- 待完成任务 -
- A) 将文献筛选结果文段中的句子"共检索到1 517篇文献。"译成英语。
- B) 根据文献筛选结果文段,研究者为何在阅读全文之前先排除了一部分文献?用一到三句话说明。
- C) 接着文献筛选结果文段的最后一句往下续写。

== 所给文段

2.1文献检索结果 共检索到1 517篇文献。2位研究者依据文献纳入及排除标准独立阅读标题和摘要,排除明显不符合标准的文献后,对可能符合的文献阅读全文,最终筛选出11篇文献[15-25],包括4篇指南[15-18],3篇专家共识[19-21],4篇系统评价[22-25],文献筛选流程图,见图1。纳入文献的一般特征,见表1。
图1 文献筛选流程图
表1 纳入文献的一般特征(n=11)
续表1 纳入文献的一般特征(n=11)
2.2文献质量评价结果
2.2.1指南 共纳入4篇指南[15-18],质量评价结果,见表2。
表2 纳入指南的质量评价(n=4)
2.2.2专家共识 共纳入3篇专家共识[19-21],质量评价结果,见表3。
表3 纳入文献专家共识的质量评价(n=3)
2.2.3系统评价 共纳入4篇系统评价[22-25],质量评价结果,见表4。
表4 纳入文献的系统评价的质量评价(n=4)
2.3证据描述及汇总 本研究将最纳入的11篇文献[15-25]中表述相同的证据进行合并,经严格遴选和整理后,汇总为风险评估、早期表现识别、监测方式选择、预防治疗策略、风险管理、健康教育6个方面形成28条最佳证据,其中有16条强推荐(57.14%)和12条弱推荐(42.86%),见表5。

====
== 学习材料

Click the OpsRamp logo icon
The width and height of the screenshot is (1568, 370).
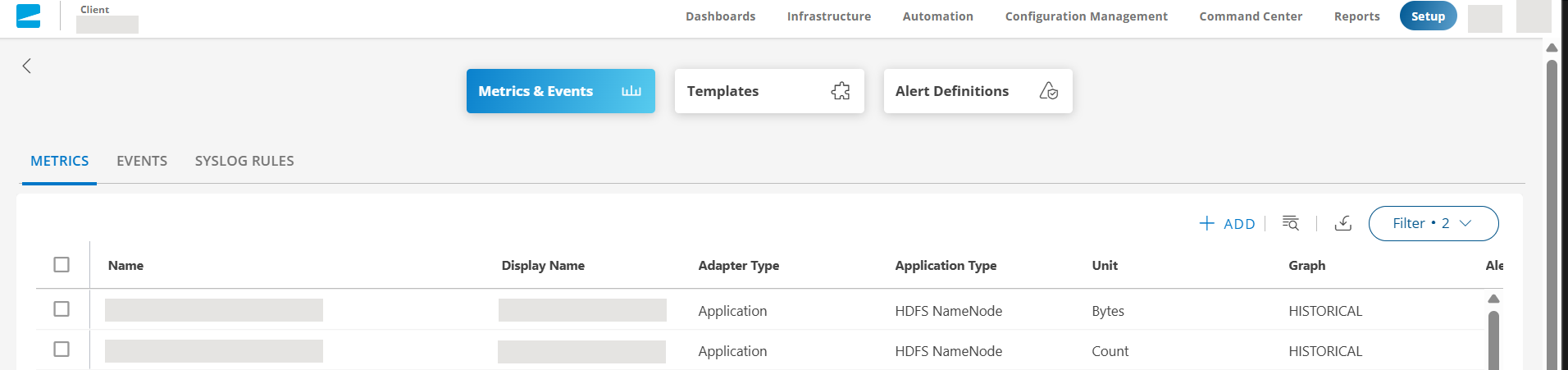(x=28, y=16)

====
== 学习材料

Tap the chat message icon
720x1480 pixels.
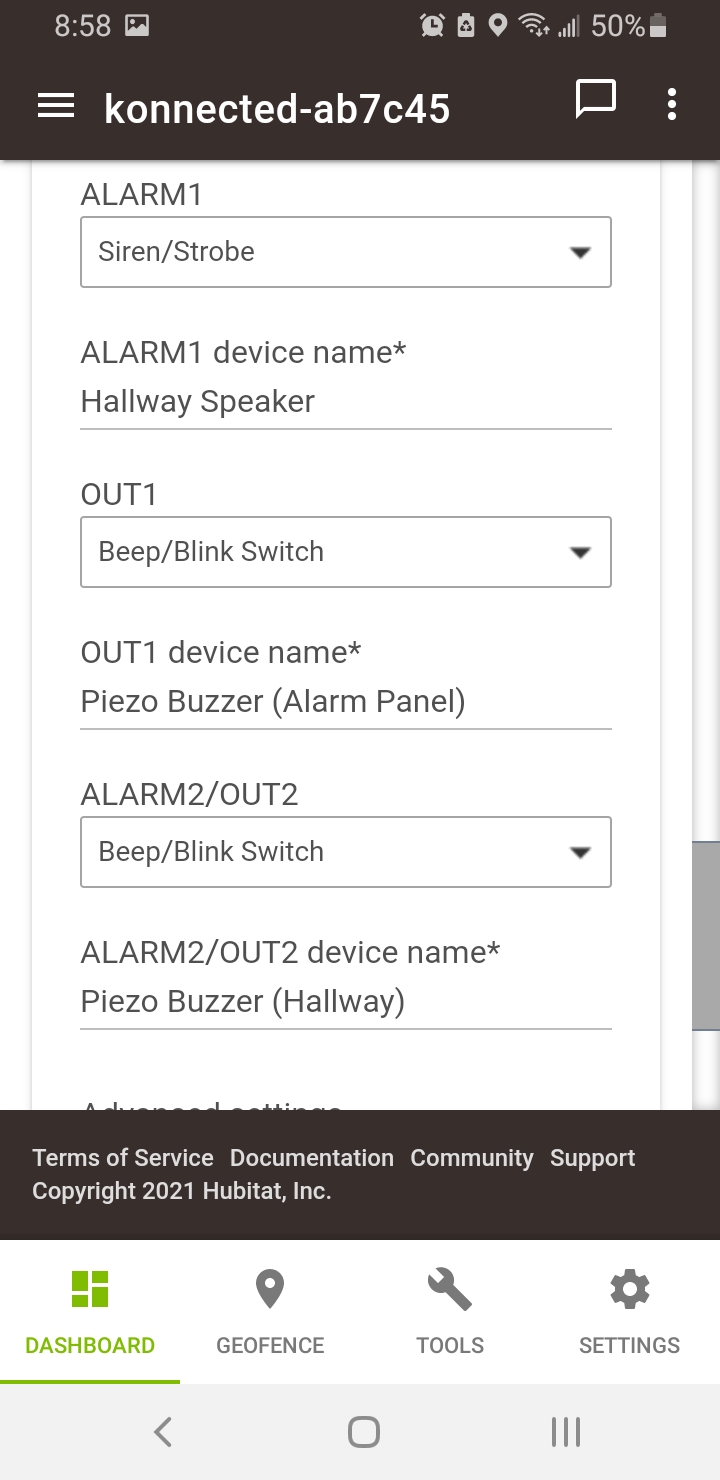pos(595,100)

====

- 练习结果 -
- A) A total of 1,517 articles were retrieved.

- B) 两位研究者依据纳入及排除标准独立阅读了标题和摘要,这部分文献明显不符合标准,因此先被排除。之后只对可能符合标准的文献阅读全文。

- C)
表5 乳腺癌化疗相关心脏毒性的预防及管理最佳证据总结
3.1证据总结的实践意义 乳腺癌化疗相关心脏毒性为接受化疗的乳腺癌患者较常见的不良反应,且伴随后续治疗方案可能对心脏有进一步的损害,使得心脏问题逐渐突出,影响患者的长期生存质量[26]。因此,在乳腺癌患者化疗期间,医护人员应重视心脏不良反应,预防与管理化疗药物造成的心脏毒性。现临床工作中,部分医护人员对心脏毒性的危险因素和防治措施认知不全,无法识别高危患者、判断心脏相关参数,从而准确地进行全面的健康教育[27]。本研究证据总结了风险评估、早期表现识别、监测方式选择、预防治疗策略、风险管理及健康教育6个方面,内容比较全面,尤其对心脏毒性的监测方式描述详细,对心脏毒性的预防及管理具有一定的参考价值。
3.2心脏毒性的风险评估与早期监测 化疗前应做好病史收集[23],确认患者是否存在高龄、吸烟、肥胖、高血压、糖尿病、高血脂症及化疗、放疗、靶向治疗等心脏毒性的高危因素。欧洲肿瘤内科学会(ESMO)将心脏毒性定义为LVEF下降10%~53%[17]。但LVEF降低一般发生在心脏毒性晚期,对亚临床心脏损伤不敏感[21]。证据指出,斑点追踪超声心动图可检测GLS,较基线下降超过15%时需警惕,为最佳心肌应变参数,推荐用来早期监测心脏毒性[24]。由于超声检测技术存在较大差异[18],可联合生物标志物如肌钙蛋白(cTnT/I)、利钠肽(BNP)等,首先监测血清,再依据是否高危行影像学检查,既节约医疗资源又减轻经济负担。目前监测的最佳频率尚未明晰,应由医生结合患者的病情来判断,cTnI在每次化疗周期前及末次化疗周期后12个月进行监测,BNP在基线及末次化疗周期监测[18],LVEF在每次化疗周期前或至少3个月监测1次,研究显示,联合检测的敏感性和特异性高于单独监测[28],因此,还需进一步探索心脏毒性相关参数指导预防心脏毒性的意义,临床工作中,医护人员可结合临床实际进行决策。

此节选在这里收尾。